On June 11, within hours of each other, my great-uncle Ed and my great-aunt Clare passed away. Uncle Ed was married to Aunt Clare’s sister, so they were in-laws. One lived in Pennsylvania, the other in Washington state. If an author put something so odd in a book, people would say, “That could never happen in real life.”

This got me thinking about the importance of believability in our writing (rather than something profound, like, say, my own mortality). No matter what world we are writing about, whether it is contemporary or science fiction or fantasy, readers must be able to believe in it—to feel that it is real. I identified three elements that make—or fail to make—that belief happen.

The first is context. You need to situate your readers firmly in your world. You need to lay out what they need to know early on, so their expectations match what you are going to give them. They need to understand the rules of your world and then you must follow the rules you set. The events that occur in a story must be plausible—not merely possible, but probable.

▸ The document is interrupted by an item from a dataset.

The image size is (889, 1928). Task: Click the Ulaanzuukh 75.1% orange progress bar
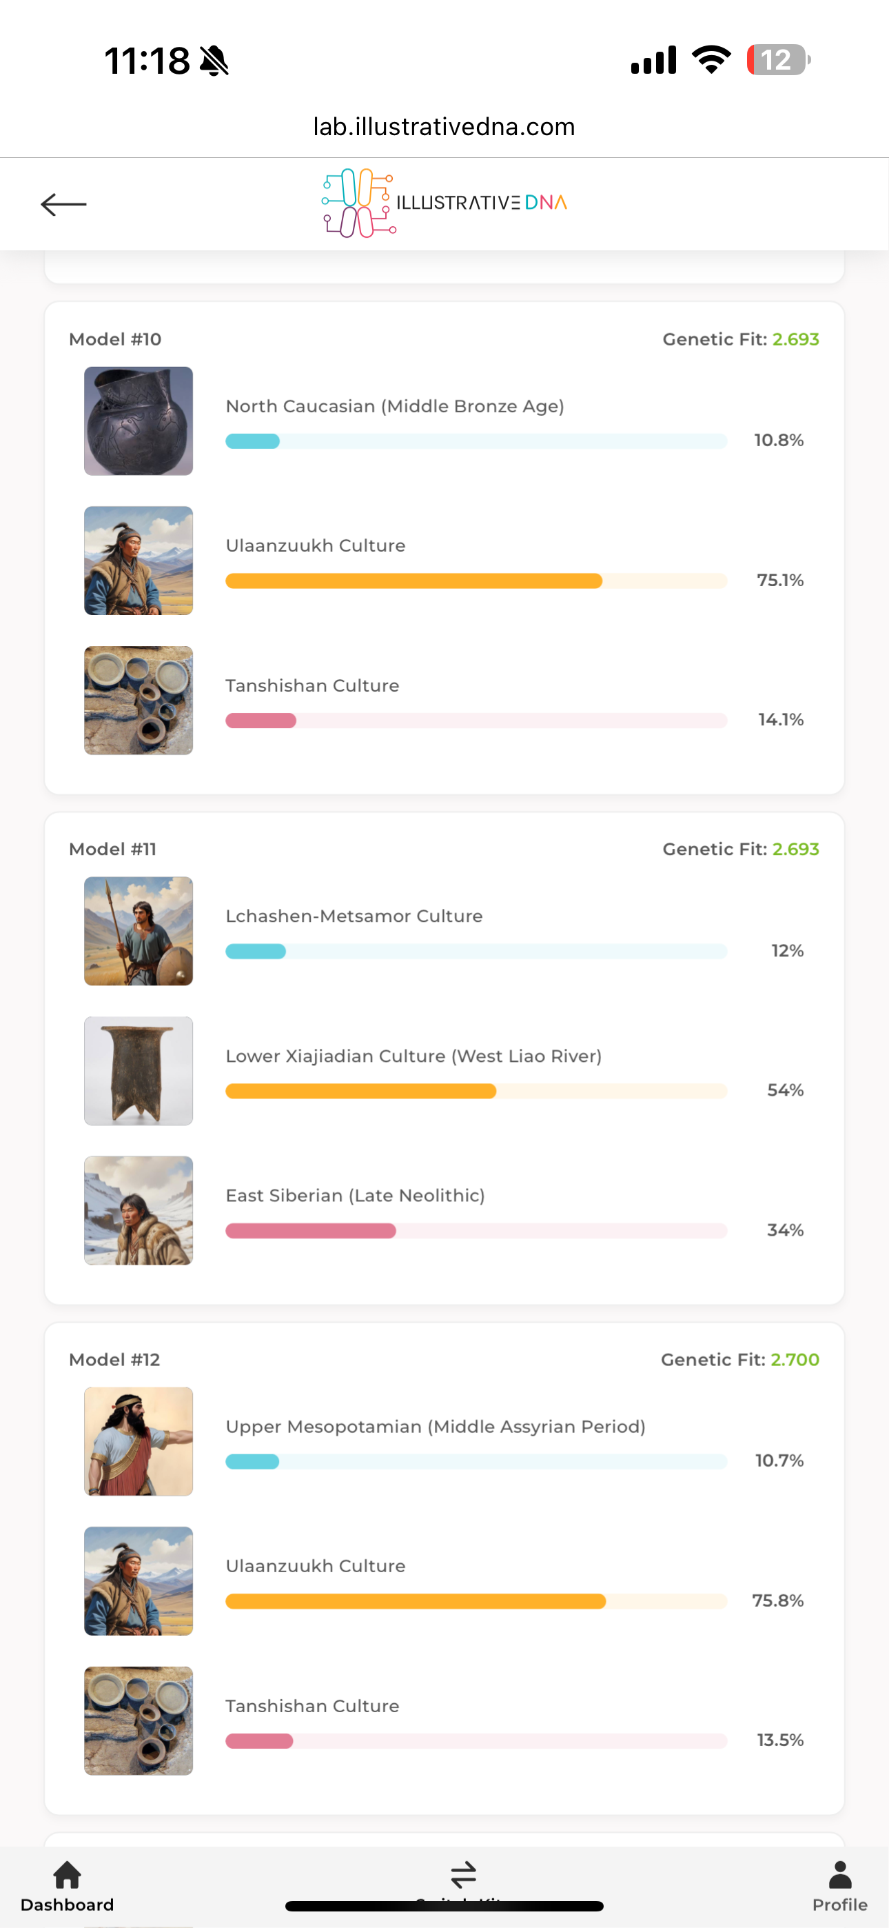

The second element is consistency. By this I mean internal cohesion in both events (see above) and in character actions. Characters must always act in accordance to their personality. If you have them suddenly do something far out of character, it rattles the reader. This doesn’t mean that your characters cannot act in surprising ways. But the characters must act in accordance with the internal logic of the story and of themselves. All of us know that sometimes we act out of character—but there is always a reason, and that reason is always consistent with who we are as a person. As long as you clearly show that reason for your character, the reader will believe in him or her.

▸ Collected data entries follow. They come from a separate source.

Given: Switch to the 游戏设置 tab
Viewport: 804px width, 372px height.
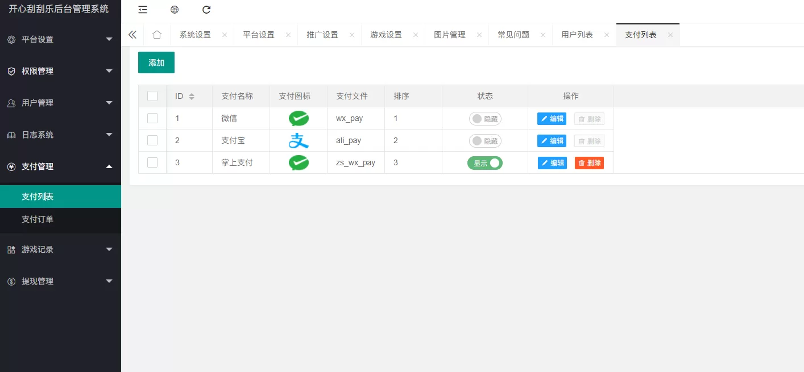Looking at the screenshot, I should click(386, 35).
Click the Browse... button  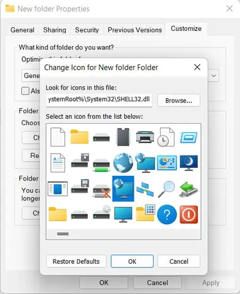click(x=179, y=101)
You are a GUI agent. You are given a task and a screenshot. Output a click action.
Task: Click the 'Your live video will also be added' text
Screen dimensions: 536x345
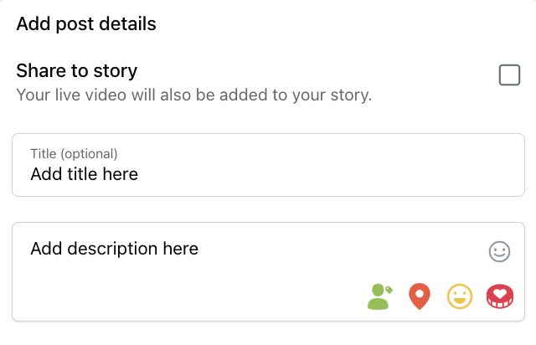pyautogui.click(x=193, y=95)
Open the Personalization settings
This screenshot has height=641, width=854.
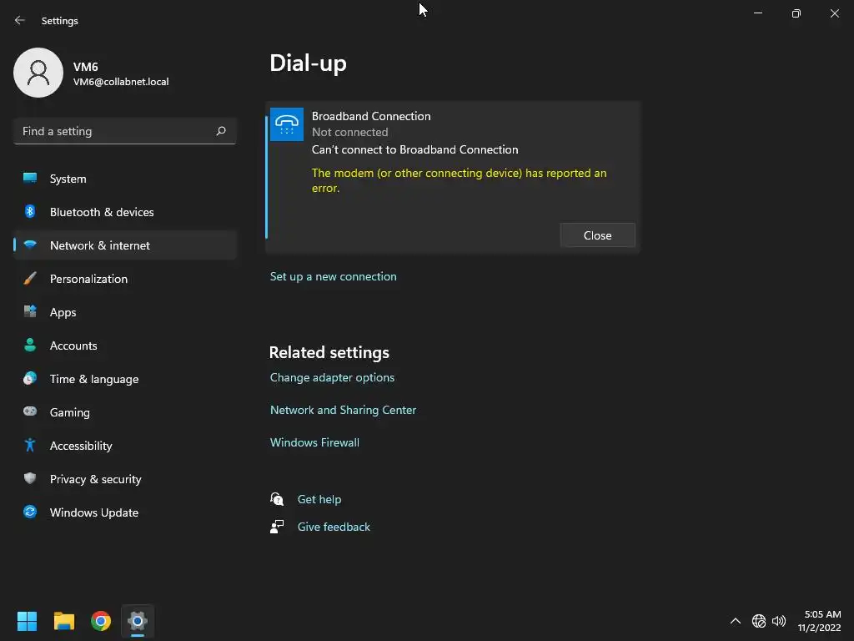point(88,279)
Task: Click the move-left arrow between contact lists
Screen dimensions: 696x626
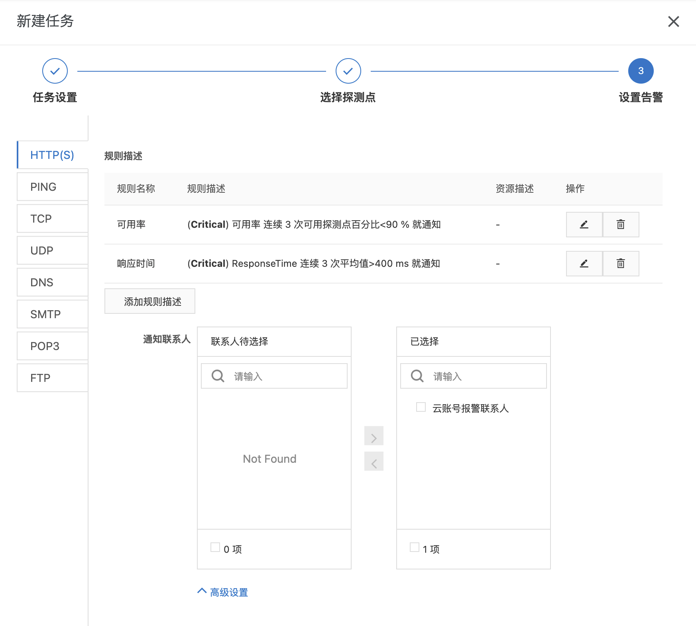Action: (x=374, y=462)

The last is confidence—a deft authorial voice. If readers feel that they are in good hands, they will follow you more willingly. They will suspend disbelief just a shade more because they have faith that it will all make sense in the end. A tentative, hesitant, or wavering voice will give readers pause and perhaps even make them more attuned to flaws in believability.

If we lack any one of those three elements, we run the risk of breaking the dream for our readers. The moment we step outside the believability box, the spell breaks and we may not get the chance to recapture the magic.

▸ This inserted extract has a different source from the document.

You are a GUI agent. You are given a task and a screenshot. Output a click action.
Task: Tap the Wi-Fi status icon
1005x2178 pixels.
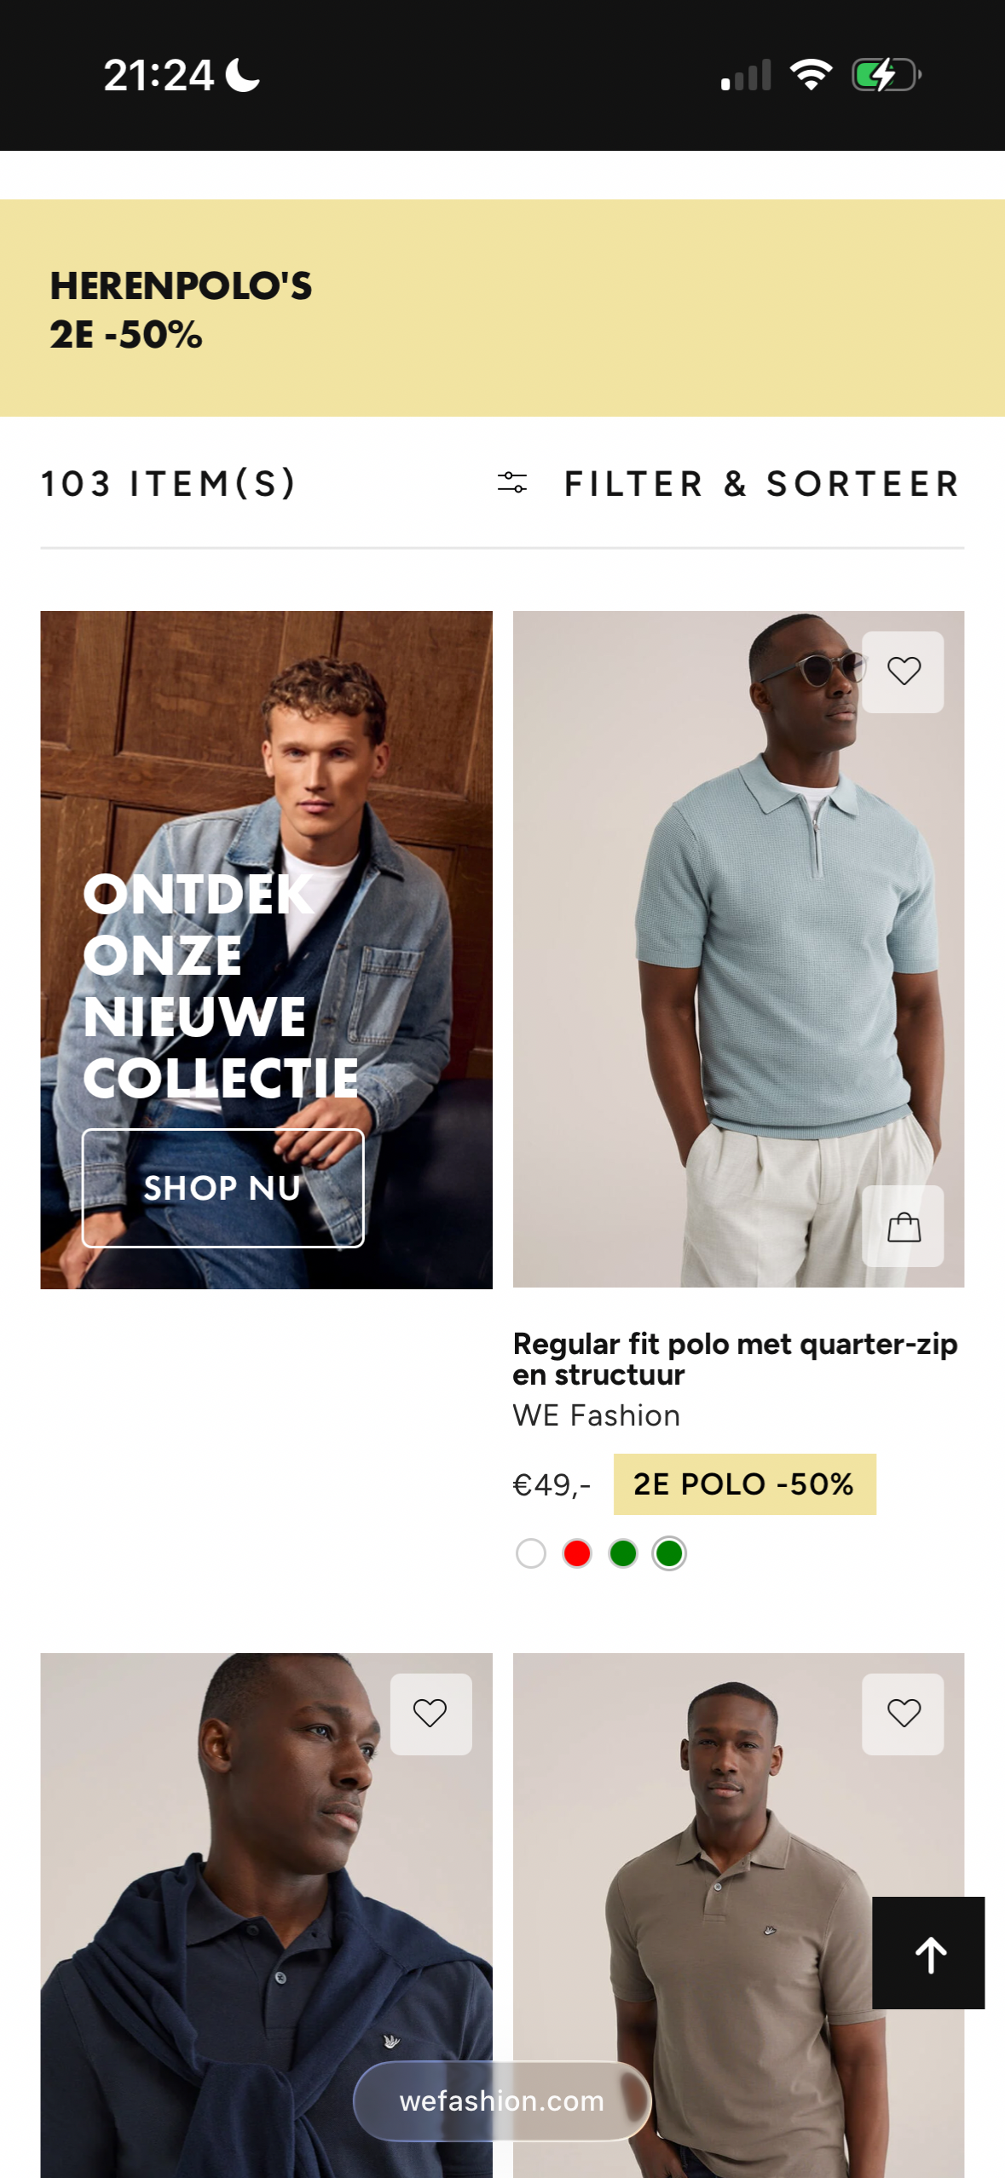(811, 75)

Are there other elements of writing that you think are essential to creating and maintaining believability in our writing?

Comments

  1. As a science fiction reader and writer, I’ve always believed in believability (which the spell checker doesn’t accept as a word). I have limited interest in what I call “Twilight Zone” science fiction, in which strange things happen to people for no reason, and the story deals with the personal/social consequences. The opposite is “hard” science fiction, which is much harder to write! On the other hand, there is a huge market for fantasy. Some readers need a lot less believability than others. Even when the rules of the fantasy world are set up, they can be violated, and many readers don’t mind at all. Others do. If your audience is fantasy readers and Twilight Zone fans, you can get away with unbelievability.

  2. Another important element is that you like your world and want to be writing in it. Some of my biggest disappointments have come from series writers who lost interest in the world they had created, but kept churning out books to fulfill a contract or just to collect the paycheck. If your heart isn’t in it, your readers feel it and you are doing not only them, but yourself a huge disservice because once you have lost their confidence, you may never get them back as readers, even if you move on to a new book or new series that you are actually excited about writing.

  3. I’ll add a ‘c’ to avoid — coincidence. While coincide may be frequent in life, readers don’t buy into frequent coincidences in stories. Events need to logically follow one another. A writer needs to set the stage for any event that happens and avoid using coincidences, such as characters who just happen to show up at the right time (unless you’ve laid the background for why they would appear then). Readers consider that a cheap plot trick writers use when they can’t think up a way to get a character out of a dilemma.